> Your goal
Report the number of lines below in which the word "Focus" occurs. Nothing else is needed.

> Task input
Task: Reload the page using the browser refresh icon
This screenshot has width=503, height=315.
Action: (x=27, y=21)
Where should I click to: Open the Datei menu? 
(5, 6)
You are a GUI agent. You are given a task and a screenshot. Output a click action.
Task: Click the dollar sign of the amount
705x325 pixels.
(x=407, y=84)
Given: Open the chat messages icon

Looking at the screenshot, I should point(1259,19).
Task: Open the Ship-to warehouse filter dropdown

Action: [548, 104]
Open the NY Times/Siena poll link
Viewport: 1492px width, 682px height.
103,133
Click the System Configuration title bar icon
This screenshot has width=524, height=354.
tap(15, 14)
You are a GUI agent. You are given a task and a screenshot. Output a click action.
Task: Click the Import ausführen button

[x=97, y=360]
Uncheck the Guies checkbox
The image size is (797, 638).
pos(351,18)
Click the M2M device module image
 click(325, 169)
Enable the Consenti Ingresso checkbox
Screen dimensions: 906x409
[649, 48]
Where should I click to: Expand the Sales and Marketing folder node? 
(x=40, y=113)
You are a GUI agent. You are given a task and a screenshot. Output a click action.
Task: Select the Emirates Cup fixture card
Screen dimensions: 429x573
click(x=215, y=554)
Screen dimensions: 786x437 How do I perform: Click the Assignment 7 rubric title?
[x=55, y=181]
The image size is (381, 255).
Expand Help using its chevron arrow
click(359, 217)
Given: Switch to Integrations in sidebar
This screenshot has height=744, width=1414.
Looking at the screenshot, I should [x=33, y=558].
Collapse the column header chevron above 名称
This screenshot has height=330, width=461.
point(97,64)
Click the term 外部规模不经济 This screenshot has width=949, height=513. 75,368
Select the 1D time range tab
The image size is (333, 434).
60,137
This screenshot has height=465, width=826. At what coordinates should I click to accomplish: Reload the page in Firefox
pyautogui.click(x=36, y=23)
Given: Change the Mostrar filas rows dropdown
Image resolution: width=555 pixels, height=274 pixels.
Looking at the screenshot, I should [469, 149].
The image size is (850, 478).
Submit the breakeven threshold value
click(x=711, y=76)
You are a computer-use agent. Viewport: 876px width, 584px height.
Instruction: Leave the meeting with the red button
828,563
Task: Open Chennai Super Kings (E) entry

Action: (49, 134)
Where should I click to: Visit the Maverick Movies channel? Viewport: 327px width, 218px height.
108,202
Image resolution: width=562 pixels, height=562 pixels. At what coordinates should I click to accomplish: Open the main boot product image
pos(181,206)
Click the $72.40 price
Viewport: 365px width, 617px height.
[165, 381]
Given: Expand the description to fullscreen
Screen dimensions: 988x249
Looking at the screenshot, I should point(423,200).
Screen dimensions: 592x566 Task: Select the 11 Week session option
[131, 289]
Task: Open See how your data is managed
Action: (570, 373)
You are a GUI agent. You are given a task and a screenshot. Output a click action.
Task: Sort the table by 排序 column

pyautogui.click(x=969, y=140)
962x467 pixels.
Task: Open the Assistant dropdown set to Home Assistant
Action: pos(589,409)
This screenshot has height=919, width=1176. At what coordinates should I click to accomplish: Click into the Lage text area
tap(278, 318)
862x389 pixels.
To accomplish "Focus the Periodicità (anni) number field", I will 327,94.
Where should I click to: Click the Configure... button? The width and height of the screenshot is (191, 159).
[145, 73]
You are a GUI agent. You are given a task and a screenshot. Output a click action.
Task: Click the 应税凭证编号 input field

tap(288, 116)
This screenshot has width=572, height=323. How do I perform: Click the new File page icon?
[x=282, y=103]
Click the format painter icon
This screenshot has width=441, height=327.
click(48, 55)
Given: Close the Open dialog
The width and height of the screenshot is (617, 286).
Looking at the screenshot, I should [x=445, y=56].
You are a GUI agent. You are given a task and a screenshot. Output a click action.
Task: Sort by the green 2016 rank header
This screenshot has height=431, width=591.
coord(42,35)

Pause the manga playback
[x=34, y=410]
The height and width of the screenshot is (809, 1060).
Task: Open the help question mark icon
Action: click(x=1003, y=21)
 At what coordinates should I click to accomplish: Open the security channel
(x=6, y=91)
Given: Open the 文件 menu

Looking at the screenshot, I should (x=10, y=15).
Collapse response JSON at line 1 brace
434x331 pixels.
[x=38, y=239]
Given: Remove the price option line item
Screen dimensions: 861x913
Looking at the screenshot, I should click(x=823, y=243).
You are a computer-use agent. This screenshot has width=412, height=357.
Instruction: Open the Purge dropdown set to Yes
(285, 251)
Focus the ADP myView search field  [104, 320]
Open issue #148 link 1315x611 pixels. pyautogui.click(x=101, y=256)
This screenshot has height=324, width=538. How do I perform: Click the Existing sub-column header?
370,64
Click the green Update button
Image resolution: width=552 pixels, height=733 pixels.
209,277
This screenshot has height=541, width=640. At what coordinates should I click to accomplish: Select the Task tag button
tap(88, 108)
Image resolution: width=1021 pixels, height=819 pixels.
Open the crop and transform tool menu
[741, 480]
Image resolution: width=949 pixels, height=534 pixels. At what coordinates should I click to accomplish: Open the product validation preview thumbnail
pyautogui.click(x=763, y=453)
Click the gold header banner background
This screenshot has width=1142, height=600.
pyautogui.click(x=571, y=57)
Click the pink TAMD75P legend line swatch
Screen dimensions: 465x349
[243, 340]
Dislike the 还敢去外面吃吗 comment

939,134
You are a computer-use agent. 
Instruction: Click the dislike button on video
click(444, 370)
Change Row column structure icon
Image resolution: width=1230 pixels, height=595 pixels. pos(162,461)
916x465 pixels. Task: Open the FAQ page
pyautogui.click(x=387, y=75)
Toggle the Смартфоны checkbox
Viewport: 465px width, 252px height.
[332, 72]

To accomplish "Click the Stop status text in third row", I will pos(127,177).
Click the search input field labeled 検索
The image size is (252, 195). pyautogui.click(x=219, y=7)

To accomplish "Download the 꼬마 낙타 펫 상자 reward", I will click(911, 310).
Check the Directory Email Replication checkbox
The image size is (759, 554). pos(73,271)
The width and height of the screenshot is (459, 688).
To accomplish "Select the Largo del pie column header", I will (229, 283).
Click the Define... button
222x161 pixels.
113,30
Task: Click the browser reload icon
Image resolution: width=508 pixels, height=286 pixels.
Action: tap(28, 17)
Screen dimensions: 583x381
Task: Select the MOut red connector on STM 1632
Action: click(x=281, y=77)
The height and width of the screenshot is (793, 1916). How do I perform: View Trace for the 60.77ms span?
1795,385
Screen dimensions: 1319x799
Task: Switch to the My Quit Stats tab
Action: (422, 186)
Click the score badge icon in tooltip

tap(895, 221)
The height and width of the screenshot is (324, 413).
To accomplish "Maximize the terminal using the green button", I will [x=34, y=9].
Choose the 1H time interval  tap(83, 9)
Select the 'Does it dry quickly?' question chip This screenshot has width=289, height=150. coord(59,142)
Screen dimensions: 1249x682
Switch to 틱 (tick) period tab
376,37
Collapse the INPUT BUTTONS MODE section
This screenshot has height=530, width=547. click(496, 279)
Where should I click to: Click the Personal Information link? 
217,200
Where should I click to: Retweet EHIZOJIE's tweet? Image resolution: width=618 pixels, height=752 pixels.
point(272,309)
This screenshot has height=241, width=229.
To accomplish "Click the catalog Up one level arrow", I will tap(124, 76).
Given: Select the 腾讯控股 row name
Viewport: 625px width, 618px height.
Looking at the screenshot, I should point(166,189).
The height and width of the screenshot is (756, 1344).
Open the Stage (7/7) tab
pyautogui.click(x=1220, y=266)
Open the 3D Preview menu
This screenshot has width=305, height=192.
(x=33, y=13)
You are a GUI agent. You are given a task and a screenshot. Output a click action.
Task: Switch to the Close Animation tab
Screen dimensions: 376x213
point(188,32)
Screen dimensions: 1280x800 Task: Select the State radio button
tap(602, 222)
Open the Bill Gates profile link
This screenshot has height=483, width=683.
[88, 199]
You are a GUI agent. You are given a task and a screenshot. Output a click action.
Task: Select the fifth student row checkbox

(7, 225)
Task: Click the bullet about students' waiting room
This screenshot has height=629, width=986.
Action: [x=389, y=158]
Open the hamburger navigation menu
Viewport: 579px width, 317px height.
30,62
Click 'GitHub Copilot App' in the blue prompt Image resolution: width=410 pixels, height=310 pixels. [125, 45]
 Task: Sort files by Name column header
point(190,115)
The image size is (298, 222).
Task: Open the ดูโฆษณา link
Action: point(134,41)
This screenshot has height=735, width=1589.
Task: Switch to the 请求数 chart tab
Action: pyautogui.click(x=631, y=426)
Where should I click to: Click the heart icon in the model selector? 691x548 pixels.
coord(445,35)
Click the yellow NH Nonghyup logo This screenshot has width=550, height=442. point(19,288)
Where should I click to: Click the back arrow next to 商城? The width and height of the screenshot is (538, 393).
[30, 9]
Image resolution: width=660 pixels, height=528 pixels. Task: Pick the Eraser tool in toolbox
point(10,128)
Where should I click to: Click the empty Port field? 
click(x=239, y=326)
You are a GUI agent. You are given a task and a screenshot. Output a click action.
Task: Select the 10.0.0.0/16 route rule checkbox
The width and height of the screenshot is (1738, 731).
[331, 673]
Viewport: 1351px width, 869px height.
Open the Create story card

> Exercise result
2